-- Supplied data follows --

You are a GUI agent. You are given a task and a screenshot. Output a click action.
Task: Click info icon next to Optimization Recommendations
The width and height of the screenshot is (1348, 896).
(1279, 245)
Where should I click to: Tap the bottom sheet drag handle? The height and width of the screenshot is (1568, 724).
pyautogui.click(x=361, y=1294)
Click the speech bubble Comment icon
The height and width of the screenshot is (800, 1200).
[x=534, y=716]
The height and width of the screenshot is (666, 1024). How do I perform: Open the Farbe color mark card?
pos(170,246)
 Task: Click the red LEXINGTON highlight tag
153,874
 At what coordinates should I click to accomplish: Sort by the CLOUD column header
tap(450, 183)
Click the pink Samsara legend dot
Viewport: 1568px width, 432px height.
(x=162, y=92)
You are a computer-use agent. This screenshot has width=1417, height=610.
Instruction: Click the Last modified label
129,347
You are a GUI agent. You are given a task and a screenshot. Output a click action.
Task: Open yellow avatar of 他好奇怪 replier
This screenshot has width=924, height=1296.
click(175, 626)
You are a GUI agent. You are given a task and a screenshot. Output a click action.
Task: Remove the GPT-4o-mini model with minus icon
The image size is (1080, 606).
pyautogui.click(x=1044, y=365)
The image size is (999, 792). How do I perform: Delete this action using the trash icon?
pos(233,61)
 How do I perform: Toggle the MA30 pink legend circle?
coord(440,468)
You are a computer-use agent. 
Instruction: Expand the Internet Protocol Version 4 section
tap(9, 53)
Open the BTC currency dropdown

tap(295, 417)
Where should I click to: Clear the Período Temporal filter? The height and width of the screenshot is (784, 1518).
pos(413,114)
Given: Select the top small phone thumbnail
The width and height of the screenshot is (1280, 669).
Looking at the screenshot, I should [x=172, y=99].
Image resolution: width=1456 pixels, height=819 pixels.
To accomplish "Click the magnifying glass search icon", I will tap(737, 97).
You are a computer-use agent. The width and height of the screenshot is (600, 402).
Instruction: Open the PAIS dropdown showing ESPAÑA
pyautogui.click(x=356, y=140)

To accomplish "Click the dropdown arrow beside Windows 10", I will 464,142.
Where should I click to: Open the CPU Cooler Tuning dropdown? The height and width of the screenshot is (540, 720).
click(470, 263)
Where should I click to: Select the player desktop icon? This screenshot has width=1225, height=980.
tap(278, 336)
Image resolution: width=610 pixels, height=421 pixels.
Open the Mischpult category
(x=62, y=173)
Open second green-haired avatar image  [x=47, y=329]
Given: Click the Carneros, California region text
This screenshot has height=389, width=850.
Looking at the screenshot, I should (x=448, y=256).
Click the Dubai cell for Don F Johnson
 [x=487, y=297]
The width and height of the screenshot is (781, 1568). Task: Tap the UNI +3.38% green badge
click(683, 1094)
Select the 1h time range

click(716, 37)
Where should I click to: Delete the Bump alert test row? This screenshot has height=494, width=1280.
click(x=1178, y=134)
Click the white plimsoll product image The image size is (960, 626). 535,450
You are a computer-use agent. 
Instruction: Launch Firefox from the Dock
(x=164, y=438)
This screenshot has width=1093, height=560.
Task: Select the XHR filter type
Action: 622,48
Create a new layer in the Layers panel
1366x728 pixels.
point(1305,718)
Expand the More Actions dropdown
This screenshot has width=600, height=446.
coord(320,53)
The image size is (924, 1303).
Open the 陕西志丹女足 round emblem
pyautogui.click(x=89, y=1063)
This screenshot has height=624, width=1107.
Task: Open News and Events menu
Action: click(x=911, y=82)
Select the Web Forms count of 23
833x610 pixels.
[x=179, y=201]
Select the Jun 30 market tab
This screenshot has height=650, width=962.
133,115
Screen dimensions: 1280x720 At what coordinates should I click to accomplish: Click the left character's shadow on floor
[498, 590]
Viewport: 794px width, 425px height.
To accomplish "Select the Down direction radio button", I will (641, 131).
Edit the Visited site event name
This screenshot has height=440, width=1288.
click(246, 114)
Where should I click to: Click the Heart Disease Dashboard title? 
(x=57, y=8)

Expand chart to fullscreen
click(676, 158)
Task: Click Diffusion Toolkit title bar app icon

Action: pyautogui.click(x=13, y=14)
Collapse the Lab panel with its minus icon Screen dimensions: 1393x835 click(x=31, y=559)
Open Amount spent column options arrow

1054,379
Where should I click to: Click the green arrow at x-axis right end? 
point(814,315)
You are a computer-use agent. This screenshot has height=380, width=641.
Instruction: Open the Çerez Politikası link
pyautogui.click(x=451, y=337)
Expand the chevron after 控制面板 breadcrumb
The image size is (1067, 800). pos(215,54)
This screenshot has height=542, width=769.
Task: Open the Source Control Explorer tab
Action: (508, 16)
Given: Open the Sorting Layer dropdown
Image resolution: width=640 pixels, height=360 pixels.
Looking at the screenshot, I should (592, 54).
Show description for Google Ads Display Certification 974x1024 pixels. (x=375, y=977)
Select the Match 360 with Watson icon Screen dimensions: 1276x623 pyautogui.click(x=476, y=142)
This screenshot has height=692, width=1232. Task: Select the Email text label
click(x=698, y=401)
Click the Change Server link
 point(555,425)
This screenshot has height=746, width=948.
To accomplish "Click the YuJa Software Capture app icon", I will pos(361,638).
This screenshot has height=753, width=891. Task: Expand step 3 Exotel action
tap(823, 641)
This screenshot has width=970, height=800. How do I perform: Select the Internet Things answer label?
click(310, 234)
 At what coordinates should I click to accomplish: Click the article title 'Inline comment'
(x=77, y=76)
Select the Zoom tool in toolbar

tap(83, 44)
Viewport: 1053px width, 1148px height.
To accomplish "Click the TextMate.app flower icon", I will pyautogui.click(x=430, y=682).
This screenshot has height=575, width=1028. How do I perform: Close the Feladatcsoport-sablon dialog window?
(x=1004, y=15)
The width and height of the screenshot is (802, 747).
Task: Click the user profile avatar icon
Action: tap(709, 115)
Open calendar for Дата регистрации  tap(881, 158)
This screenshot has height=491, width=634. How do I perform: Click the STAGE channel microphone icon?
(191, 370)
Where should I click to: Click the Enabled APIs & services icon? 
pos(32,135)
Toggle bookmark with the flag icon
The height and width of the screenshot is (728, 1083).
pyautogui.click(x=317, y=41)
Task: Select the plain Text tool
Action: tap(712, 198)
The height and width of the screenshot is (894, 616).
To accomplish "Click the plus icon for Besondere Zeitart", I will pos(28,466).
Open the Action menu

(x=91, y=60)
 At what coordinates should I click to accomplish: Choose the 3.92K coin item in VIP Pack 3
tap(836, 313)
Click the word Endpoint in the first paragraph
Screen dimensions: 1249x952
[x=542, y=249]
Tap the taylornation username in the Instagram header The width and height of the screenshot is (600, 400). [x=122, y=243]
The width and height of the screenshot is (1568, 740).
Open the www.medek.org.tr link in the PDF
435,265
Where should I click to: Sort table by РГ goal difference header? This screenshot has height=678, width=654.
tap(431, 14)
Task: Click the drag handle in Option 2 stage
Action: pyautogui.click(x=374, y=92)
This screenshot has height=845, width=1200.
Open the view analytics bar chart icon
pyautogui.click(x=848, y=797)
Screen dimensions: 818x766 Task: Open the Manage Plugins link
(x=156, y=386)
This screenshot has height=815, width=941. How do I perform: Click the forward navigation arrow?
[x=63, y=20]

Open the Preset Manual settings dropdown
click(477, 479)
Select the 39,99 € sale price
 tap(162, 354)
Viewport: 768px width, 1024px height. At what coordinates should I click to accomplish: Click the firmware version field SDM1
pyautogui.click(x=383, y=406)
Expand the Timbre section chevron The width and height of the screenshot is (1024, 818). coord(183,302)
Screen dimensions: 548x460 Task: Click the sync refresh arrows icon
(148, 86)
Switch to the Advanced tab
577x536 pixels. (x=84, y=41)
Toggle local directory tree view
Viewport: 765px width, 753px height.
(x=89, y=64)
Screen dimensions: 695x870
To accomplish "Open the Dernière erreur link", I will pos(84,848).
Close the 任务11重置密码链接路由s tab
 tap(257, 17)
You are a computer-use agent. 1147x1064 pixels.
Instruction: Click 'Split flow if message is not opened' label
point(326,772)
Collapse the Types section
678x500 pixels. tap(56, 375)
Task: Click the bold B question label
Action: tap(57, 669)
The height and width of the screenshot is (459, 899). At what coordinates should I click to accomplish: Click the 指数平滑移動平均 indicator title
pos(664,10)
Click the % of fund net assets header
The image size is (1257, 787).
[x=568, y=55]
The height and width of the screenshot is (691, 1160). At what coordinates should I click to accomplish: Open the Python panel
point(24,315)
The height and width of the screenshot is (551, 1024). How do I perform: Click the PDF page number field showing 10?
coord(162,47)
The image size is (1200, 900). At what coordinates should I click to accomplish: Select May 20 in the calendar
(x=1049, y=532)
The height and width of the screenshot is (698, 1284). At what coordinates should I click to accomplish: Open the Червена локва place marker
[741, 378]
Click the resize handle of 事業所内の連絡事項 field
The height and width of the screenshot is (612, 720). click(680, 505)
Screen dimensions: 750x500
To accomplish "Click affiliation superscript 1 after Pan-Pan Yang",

-- Supplied data concluded --

- Task to complete
Go through the data and gather every line that holds "minus".

- Task solution
Task: Remove the GPT-4o-mini model with minus icon
Collapse the Lab panel with its minus icon Screen dimensions: 1393x835 click(x=31, y=559)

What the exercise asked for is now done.